◆ Selected passage ◆
━━━━

= List of the oldest buildings in Wyoming =

This article lists the oldest extant buildings in Wyoming, including extant buildings and structures constructed prior to and during the United States rule over Wyoming. Only buildings built prior to 1880 are suitable for inclusion on this list, or the building must be the oldest of its type.

In order to qualify for the list, a structure must:
- be a recognizable building (defined as any human-made structure used or intended for supporting or sheltering any use or continuous occupancy);
- incorporate features of building work from the claimed date to at least 1.5 m in height and/or be a listed building.

This consciously excludes ruins of limited height, roads and statues. Bridges may be included if they otherwise fulfill the above criteria. Dates for many of the oldest structures have been arrived at by radiocarbon dating or dendrochronology and should be considered approximate. If the exact year of initial construction is estimated, it will be shown as a range of dates.

━━━━

◆ Provided data ◆
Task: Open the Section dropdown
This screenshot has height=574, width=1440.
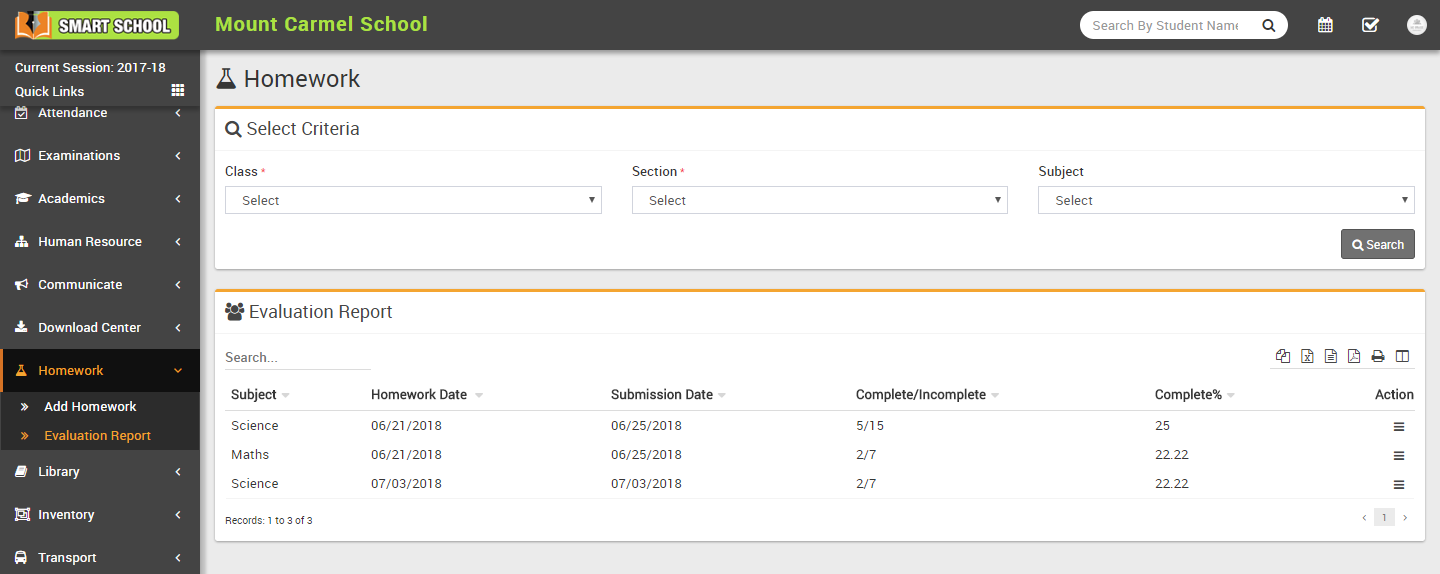Action: (819, 200)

━━━━

◆ Exercise task 1 ◆
Rewrite the article on Wyoming's oldest buildings from "This consciously excludes" to "range of dates.", substituting "monuments" for "statues".
◆ Exercise task 2 ◆
According to the article on Wyoming's oldest buildings, before which year must a building have been built to be suitable for inclusion, unless it is the oldest of its type?

◆ Complete output 1 ◆
This consciously excludes ruins of limited height, roads and monuments. Bridges may be included if they otherwise fulfill the above criteria. Dates for many of the oldest structures have been arrived at by radiocarbon dating or dendrochronology and should be considered approximate. If the exact year of initial construction is estimated, it will be shown as a range of dates.

◆ Complete output 2 ◆
1880